■ Problem ■
Print out all the records, word for word.

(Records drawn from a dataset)

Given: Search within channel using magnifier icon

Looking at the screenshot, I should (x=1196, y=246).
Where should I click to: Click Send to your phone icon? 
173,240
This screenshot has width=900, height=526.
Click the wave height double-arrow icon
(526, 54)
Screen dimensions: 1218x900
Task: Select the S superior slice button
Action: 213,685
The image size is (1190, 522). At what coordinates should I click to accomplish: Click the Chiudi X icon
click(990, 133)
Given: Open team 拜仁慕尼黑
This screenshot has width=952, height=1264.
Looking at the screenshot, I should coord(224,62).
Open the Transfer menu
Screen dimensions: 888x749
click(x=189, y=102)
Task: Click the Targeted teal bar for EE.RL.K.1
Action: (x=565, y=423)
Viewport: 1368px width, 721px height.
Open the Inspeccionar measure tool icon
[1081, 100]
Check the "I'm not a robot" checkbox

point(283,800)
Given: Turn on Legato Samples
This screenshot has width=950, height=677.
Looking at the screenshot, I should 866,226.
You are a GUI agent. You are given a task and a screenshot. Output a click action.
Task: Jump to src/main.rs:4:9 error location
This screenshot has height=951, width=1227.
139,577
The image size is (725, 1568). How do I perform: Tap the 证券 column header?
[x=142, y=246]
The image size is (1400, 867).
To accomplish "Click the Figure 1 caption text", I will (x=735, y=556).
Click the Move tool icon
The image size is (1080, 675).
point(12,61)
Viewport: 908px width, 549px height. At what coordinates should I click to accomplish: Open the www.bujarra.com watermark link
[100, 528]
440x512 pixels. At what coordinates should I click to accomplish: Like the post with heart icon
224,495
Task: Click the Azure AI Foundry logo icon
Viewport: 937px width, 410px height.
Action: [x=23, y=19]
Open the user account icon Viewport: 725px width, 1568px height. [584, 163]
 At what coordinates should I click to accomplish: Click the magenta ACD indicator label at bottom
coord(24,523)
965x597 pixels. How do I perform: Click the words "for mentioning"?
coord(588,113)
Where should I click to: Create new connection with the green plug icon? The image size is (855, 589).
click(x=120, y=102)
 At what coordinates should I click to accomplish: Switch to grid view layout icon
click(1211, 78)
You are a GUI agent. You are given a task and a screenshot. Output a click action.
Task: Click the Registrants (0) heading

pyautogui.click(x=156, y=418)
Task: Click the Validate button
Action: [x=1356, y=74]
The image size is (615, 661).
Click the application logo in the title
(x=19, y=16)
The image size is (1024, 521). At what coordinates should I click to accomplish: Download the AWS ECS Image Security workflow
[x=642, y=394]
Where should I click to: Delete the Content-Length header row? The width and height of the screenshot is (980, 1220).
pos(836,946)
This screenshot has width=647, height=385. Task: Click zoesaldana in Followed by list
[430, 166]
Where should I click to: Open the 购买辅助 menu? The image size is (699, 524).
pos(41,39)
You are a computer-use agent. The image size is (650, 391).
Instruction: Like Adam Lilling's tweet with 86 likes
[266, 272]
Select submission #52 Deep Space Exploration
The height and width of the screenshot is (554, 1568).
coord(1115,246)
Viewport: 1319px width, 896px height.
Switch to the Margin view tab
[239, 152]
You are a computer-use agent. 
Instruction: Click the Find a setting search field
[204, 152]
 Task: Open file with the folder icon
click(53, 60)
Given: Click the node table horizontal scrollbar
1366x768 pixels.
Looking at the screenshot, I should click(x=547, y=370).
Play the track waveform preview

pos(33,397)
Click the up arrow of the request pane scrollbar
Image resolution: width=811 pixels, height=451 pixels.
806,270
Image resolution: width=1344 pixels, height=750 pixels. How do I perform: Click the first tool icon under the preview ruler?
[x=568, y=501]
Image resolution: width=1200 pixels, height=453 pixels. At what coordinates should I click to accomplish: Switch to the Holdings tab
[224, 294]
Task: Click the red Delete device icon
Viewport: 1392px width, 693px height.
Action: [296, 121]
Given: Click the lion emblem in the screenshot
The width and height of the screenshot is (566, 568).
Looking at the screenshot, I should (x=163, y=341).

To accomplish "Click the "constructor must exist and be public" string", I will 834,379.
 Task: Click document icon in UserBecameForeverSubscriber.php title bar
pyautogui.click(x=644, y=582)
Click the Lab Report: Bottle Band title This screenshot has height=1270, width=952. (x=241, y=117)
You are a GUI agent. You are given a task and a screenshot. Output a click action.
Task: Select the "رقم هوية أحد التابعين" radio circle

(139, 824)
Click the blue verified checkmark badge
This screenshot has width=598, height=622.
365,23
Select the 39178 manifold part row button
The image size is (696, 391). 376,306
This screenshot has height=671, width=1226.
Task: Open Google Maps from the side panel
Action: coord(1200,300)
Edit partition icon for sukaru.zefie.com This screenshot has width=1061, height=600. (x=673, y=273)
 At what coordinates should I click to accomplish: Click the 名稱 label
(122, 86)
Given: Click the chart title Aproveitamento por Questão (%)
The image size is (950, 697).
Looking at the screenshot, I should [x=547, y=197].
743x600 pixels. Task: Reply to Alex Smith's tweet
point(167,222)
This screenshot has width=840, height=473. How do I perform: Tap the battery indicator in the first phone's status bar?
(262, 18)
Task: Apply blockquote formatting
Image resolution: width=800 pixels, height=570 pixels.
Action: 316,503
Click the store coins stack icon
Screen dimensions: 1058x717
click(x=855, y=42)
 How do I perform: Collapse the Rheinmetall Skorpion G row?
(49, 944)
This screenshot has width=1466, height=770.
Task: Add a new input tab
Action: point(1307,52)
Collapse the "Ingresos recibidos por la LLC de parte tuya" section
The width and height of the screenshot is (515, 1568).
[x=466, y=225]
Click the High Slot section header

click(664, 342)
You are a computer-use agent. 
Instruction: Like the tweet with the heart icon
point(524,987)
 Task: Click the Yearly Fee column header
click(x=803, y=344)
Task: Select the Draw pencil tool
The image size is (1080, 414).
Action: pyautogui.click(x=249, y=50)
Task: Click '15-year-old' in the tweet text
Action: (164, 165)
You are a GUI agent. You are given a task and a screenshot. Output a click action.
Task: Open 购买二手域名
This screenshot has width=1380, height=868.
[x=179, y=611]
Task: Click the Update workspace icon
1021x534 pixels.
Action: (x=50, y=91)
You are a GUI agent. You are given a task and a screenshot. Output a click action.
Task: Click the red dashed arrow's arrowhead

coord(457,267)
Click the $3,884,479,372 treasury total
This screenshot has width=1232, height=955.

■ Expected answer ■
Given: Search within channel using magnifier icon

Looking at the screenshot, I should (x=1196, y=246).
Where should I click to: Click Send to your phone icon? 
173,240
This screenshot has width=900, height=526.
Click the wave height double-arrow icon
(526, 54)
Screen dimensions: 1218x900
Task: Select the S superior slice button
Action: 213,685
The image size is (1190, 522). At what coordinates should I click to accomplish: Click the Chiudi X icon
click(990, 133)
Given: Open team 拜仁慕尼黑
This screenshot has width=952, height=1264.
Looking at the screenshot, I should coord(224,62).
Open the Transfer menu
Screen dimensions: 888x749
click(x=189, y=102)
Task: Click the Targeted teal bar for EE.RL.K.1
Action: (x=565, y=423)
Viewport: 1368px width, 721px height.
Open the Inspeccionar measure tool icon
[1081, 100]
Check the "I'm not a robot" checkbox

point(283,800)
Given: Turn on Legato Samples
This screenshot has width=950, height=677.
Looking at the screenshot, I should 866,226.
You are a GUI agent. You are given a task and a screenshot. Output a click action.
Task: Jump to src/main.rs:4:9 error location
This screenshot has height=951, width=1227.
139,577
The image size is (725, 1568). How do I perform: Tap the 证券 column header?
[x=142, y=246]
The image size is (1400, 867).
To accomplish "Click the Figure 1 caption text", I will (x=735, y=556).
Click the Move tool icon
The image size is (1080, 675).
point(12,61)
Viewport: 908px width, 549px height. At what coordinates should I click to accomplish: Open the www.bujarra.com watermark link
[100, 528]
440x512 pixels. At what coordinates should I click to accomplish: Like the post with heart icon
224,495
Task: Click the Azure AI Foundry logo icon
Viewport: 937px width, 410px height.
Action: [x=23, y=19]
Open the user account icon Viewport: 725px width, 1568px height. [584, 163]
 At what coordinates should I click to accomplish: Click the magenta ACD indicator label at bottom
coord(24,523)
965x597 pixels. How do I perform: Click the words "for mentioning"?
coord(588,113)
Where should I click to: Create new connection with the green plug icon? The image size is (855, 589).
click(x=120, y=102)
 At what coordinates should I click to accomplish: Switch to grid view layout icon
click(1211, 78)
You are a GUI agent. You are given a task and a screenshot. Output a click action.
Task: Click the Registrants (0) heading

pyautogui.click(x=156, y=418)
Task: Click the Validate button
Action: [x=1356, y=74]
The image size is (615, 661).
Click the application logo in the title
(x=19, y=16)
The image size is (1024, 521). At what coordinates should I click to accomplish: Download the AWS ECS Image Security workflow
[x=642, y=394]
Where should I click to: Delete the Content-Length header row? The width and height of the screenshot is (980, 1220).
pos(836,946)
This screenshot has width=647, height=385. Task: Click zoesaldana in Followed by list
[430, 166]
Where should I click to: Open the 购买辅助 menu? The image size is (699, 524).
pos(41,39)
You are a computer-use agent. The image size is (650, 391).
Instruction: Like Adam Lilling's tweet with 86 likes
[266, 272]
Select submission #52 Deep Space Exploration
The height and width of the screenshot is (554, 1568).
coord(1115,246)
Viewport: 1319px width, 896px height.
Switch to the Margin view tab
[239, 152]
You are a computer-use agent. 
Instruction: Click the Find a setting search field
[204, 152]
 Task: Open file with the folder icon
click(53, 60)
Given: Click the node table horizontal scrollbar
1366x768 pixels.
Looking at the screenshot, I should click(x=547, y=370).
Play the track waveform preview

pos(33,397)
Click the up arrow of the request pane scrollbar
Image resolution: width=811 pixels, height=451 pixels.
806,270
Image resolution: width=1344 pixels, height=750 pixels. How do I perform: Click the first tool icon under the preview ruler?
[x=568, y=501]
Image resolution: width=1200 pixels, height=453 pixels. At what coordinates should I click to accomplish: Switch to the Holdings tab
[224, 294]
Task: Click the red Delete device icon
Viewport: 1392px width, 693px height.
Action: [296, 121]
Given: Click the lion emblem in the screenshot
The width and height of the screenshot is (566, 568).
Looking at the screenshot, I should (x=163, y=341).

To accomplish "Click the "constructor must exist and be public" string", I will 834,379.
 Task: Click document icon in UserBecameForeverSubscriber.php title bar
pyautogui.click(x=644, y=582)
Click the Lab Report: Bottle Band title This screenshot has height=1270, width=952. (x=241, y=117)
You are a GUI agent. You are given a task and a screenshot. Output a click action.
Task: Select the "رقم هوية أحد التابعين" radio circle

(139, 824)
Click the blue verified checkmark badge
This screenshot has width=598, height=622.
365,23
Select the 39178 manifold part row button
The image size is (696, 391). 376,306
This screenshot has height=671, width=1226.
Task: Open Google Maps from the side panel
Action: coord(1200,300)
Edit partition icon for sukaru.zefie.com This screenshot has width=1061, height=600. (x=673, y=273)
 At what coordinates should I click to accomplish: Click the 名稱 label
(122, 86)
Given: Click the chart title Aproveitamento por Questão (%)
The image size is (950, 697).
Looking at the screenshot, I should [x=547, y=197].
743x600 pixels. Task: Reply to Alex Smith's tweet
point(167,222)
This screenshot has width=840, height=473. How do I perform: Tap the battery indicator in the first phone's status bar?
(262, 18)
Task: Apply blockquote formatting
Image resolution: width=800 pixels, height=570 pixels.
Action: 316,503
Click the store coins stack icon
Screen dimensions: 1058x717
click(x=855, y=42)
 How do I perform: Collapse the Rheinmetall Skorpion G row?
(49, 944)
This screenshot has width=1466, height=770.
Task: Add a new input tab
Action: point(1307,52)
Collapse the "Ingresos recibidos por la LLC de parte tuya" section
The width and height of the screenshot is (515, 1568).
[x=466, y=225]
Click the High Slot section header

click(664, 342)
You are a computer-use agent. 
Instruction: Like the tweet with the heart icon
point(524,987)
 Task: Click the Yearly Fee column header
click(x=803, y=344)
Task: Select the Draw pencil tool
The image size is (1080, 414).
Action: pyautogui.click(x=249, y=50)
Task: Click '15-year-old' in the tweet text
Action: (164, 165)
You are a GUI agent. You are given a task and a screenshot. Output a click action.
Task: Open 购买二手域名
This screenshot has width=1380, height=868.
[x=179, y=611]
Task: Click the Update workspace icon
1021x534 pixels.
Action: (x=50, y=91)
You are a GUI agent. You are given a task and a screenshot. Output a click action.
Task: Click the red dashed arrow's arrowhead

coord(457,267)
Click the $3,884,479,372 treasury total
This screenshot has width=1232, height=955.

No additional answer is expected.